After the release is complete, the team responsible for the release, the Release Manager and the previous Release Master meet to refine the Release Improvement Backlog. During the meeting, they discuss the issues in detail and estimate time needed for their implementation. Taking into account how much time during the following release process could be saved, they make a decision of the issue(s) bringing the most value to be prioritized.

The team invests time to implement the prioritized release improvement. The implementation must be ready before the following release process starts.

Such an approach ensures the release process is better and better with every release. Also, both the responsibility for the release improvements and the workload are distributed among all Kyma teams instead of a single person, team or SIG.
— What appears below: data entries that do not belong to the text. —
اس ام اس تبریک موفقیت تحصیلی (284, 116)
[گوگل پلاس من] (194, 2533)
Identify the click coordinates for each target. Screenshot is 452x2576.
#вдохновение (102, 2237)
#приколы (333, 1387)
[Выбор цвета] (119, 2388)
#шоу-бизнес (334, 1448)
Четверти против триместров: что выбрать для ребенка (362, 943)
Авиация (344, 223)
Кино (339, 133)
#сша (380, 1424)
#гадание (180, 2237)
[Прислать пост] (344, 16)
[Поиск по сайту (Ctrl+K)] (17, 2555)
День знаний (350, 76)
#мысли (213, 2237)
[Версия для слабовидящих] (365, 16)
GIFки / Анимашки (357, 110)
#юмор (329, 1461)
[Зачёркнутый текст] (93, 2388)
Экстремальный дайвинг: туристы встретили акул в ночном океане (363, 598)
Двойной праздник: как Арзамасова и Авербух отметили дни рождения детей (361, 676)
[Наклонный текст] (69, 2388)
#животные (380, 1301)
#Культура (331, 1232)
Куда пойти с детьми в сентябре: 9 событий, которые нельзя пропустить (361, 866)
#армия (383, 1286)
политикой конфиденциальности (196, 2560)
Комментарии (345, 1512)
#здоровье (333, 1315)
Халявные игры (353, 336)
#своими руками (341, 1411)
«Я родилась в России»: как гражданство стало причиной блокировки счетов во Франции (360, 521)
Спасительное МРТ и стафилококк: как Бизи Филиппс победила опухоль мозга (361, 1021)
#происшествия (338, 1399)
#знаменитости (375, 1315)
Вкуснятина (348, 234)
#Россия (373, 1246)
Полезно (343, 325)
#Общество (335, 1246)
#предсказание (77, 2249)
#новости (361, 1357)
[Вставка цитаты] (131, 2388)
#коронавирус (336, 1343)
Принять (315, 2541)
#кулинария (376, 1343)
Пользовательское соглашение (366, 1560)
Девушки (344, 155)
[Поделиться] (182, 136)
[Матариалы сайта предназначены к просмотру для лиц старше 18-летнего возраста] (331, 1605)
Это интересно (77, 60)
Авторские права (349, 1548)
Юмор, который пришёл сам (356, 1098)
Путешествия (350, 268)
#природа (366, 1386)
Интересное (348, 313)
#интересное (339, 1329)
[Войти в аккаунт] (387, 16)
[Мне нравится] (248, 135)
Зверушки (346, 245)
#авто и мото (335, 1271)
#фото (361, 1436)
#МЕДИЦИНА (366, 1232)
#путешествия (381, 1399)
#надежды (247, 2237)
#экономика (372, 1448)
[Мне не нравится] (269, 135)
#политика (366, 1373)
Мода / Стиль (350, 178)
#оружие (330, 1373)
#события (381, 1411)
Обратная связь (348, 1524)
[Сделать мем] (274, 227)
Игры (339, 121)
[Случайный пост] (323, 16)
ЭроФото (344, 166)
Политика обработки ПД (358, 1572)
At the beginning of the release process, the team responsible for the release picks a Release Master who will manage the release process. One of the Release Master's responsibilities is to update the rest of the organization on the progress of the release process. The Release Master is obliged to do the following:

• Inform Kyma teams about release deadlines on Slack channels at least one week before the first release candidate (RC1), and pin the message so that it is easy to find.

• Prepare the environment to test a release candidate. Share access to the testing environment with Kyma teams so that they can test their components before merging the RC.

• Create an excel sheet where all the manual tests are defined and ensure that all tests are executed by responsible teams.

• Inform Kyma teams about deadlines for cherry-picking changes to the release branch.

• Inform Kyma teams about all the release-related pull requests that require approvals.

• Notify Kyma teams about failing tests to fix them as quickly as possible. Kyma teams responsible for failing tests should communicate with a Release Master about the fixing progress.

Communication channels

The Kyma team must be notified about the planned dates of both release candidates, as well as the date of the final release. Apart from that, the Release Master must inform about any occurrences regarding the release process. After the release is out, the Release Master sends notification about the new release on the external Kyma community Slack channel.

Communication persons

The following are contact persons responsible for the whole release process in Kyma:

• Jose Cortina (Release Manager)

Scrum of Scrums meetings

A Release Master should cooperate with Scrum Masters regarding the release process communication. Either the Release Master or a Scrum Master dedicated to the releasing team must inform other Scrum Masters on the release progress during the biweekly Scrum of Scrums (SoS) meetings.

A dedicated Scrum Master is also responsible for updating the SoS MagicBox under the Wiki page for a given release. The MagicBox must contain all the information and deadlines that affect all Kyma teams.

GitHub offers an option to subscribe to email notifications on new releases in repositories. To learn how to watch the given repository only for the releases, read this official GitHub article.

Alternatively, use free online tools, such as CodeRelease.io, GitPunch, or releases, to get e-mail notifications when the GitHub projects release a new version in the GitHub repositories that you watched and starred.